**Problem statement:** Retype, exactly as they appear below, the lines between the line holding "You are a computer-use" and the line holding "1170x804 pixels. At", both ends included.

**Dataset extract:**
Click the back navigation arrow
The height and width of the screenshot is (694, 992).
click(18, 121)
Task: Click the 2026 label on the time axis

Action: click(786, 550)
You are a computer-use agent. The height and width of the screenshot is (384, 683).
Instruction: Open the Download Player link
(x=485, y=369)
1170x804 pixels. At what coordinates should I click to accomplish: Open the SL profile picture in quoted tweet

---

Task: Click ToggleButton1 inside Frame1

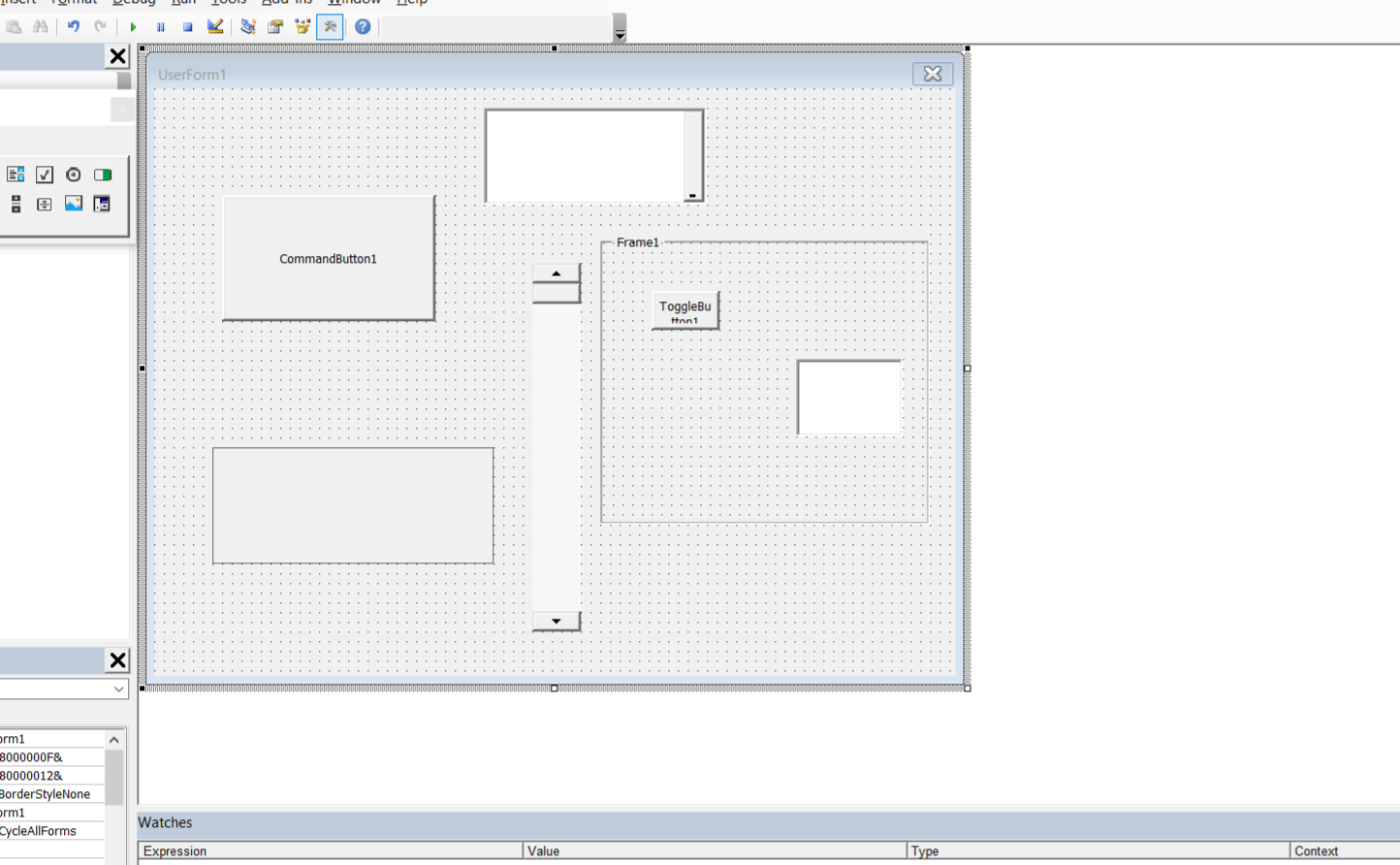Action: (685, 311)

**Output for this task:**
You are a computer-use agent. The height and width of the screenshot is (384, 683).
Instruction: Open the Download Player link
(x=485, y=369)
1170x804 pixels. At what coordinates should I click to accomplish: Open the SL profile picture in quoted tweet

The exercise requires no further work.